Hi people! Today we are going to do a simple but useful task using Linux routing tables. So let's get into it.
What is Routing?
Routing is a means of sending an IP packet from one point to another. For instance, when you send a message to your friend. How does it reach the destination?
Our system sends the packets that carry our message to our gateway. This gateway then forwards the packets to another gateway or router and the process continues until the packet reaches our friend's system.All this information on how packets are to be forwarded is stored in a kernel structure called a Routing Table.
Moreover, the system will create a network packet for the destination only if the IP falls in the range of the entries in the routing table otherwise packet will not even be created.
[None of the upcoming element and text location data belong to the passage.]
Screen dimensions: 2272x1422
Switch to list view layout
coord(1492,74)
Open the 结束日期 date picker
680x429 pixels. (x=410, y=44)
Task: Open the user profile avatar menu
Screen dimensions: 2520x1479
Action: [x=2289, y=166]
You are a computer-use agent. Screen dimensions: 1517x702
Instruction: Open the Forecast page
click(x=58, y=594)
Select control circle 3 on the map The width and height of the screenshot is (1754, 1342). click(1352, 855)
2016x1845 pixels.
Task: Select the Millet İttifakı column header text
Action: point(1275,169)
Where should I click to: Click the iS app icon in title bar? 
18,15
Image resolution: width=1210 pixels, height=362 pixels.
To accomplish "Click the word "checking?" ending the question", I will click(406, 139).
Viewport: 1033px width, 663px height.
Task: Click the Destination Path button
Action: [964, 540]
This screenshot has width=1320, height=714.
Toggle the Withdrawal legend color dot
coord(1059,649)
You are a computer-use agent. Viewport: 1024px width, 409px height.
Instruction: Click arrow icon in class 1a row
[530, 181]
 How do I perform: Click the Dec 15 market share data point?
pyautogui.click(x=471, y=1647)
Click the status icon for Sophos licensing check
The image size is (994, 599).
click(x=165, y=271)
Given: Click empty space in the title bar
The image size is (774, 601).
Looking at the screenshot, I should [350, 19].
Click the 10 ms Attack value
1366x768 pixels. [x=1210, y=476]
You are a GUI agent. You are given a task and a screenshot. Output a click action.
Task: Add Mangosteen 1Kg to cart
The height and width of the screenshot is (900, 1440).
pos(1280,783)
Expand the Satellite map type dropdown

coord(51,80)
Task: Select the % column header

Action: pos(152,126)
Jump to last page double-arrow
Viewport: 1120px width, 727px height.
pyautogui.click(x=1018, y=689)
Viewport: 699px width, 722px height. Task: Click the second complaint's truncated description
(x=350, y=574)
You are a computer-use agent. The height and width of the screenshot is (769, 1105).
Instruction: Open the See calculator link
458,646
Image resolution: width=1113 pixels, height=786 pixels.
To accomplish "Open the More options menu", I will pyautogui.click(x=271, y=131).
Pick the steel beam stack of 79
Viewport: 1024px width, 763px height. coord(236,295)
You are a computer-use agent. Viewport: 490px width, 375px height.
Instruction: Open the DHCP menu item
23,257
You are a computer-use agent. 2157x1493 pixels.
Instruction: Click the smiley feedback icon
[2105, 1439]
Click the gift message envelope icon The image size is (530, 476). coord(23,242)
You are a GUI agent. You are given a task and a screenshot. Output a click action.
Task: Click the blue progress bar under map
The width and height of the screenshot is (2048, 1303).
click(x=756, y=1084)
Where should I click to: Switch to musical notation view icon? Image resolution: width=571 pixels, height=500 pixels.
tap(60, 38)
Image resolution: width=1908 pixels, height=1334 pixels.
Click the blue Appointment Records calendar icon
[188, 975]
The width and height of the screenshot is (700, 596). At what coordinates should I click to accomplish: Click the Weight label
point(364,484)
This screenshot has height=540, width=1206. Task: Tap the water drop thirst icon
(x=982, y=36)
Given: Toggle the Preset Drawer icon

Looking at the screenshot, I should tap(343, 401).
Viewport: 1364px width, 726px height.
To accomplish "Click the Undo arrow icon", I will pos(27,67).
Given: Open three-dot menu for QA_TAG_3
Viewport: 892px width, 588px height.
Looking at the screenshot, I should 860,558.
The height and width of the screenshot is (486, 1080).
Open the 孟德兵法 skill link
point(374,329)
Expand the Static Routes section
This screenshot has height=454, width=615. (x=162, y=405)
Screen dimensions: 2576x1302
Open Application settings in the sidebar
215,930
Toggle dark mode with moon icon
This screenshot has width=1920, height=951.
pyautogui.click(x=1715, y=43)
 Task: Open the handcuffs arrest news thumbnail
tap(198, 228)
Here in below screenshot because I have deleted rule to access google.com from the routing table the packet will not be created and will directly say the network is unreachable
But when I try to ping 192.168.43.222 which doesn't exist but because its entry is in the routing table the packets will be created and sent.
Task
Now that we know what is routing table and what it is used for, let's do our task. So in this task, we try to manipulate the routing table in a way so that it can only access the Google servers.
Let's Start
So by default in Linux, we can ping all the servers around the world if we have proper connectivity. This is by default in the routing table. We can check the routing table using
route -n
or
ip route show
"route -n" has more human-readable syntax so we will go with that for this tutorial. So our initial routing table looks like this.
The first entry in the routing table says if we want to go to any IP in the world then we forward the request to our gateway which 192.168.43.1
So we need to delete this rule from the table. To delete the rule we can use
route -del -net 0.0.0.0/0
So now our rule has been removed.
Now we are cut-off from the internet completely.
Now if we want to connect only to google server then we can add a specific rule in the routing table which allows only google server IPs.But if you try to find the IP of google.com you will notice that IP keeps on changing.
It may be due to clusters of load balancers or similar used by Google to manage the huge amount of traffic it gets. We can use nslookup to check the IPs of google.
Here you can see it mostly ranges in 172.217.0.0/16 and 216.58.0.0/0, so we need to add these IP ranges in the routing table. We can do this by using
route add -net <IP_range> gw <gateway> <interface_name>
Here the pic of same.
Now let's test if it works.
As you can see now we can access the Google server but not any other like Facebook. So this completes our task.
This can useful in scenarios where admins want to restrict the access of the users to only some particular websites or similar. Yes, this also can be done with the firewalls but this is also another option if you need.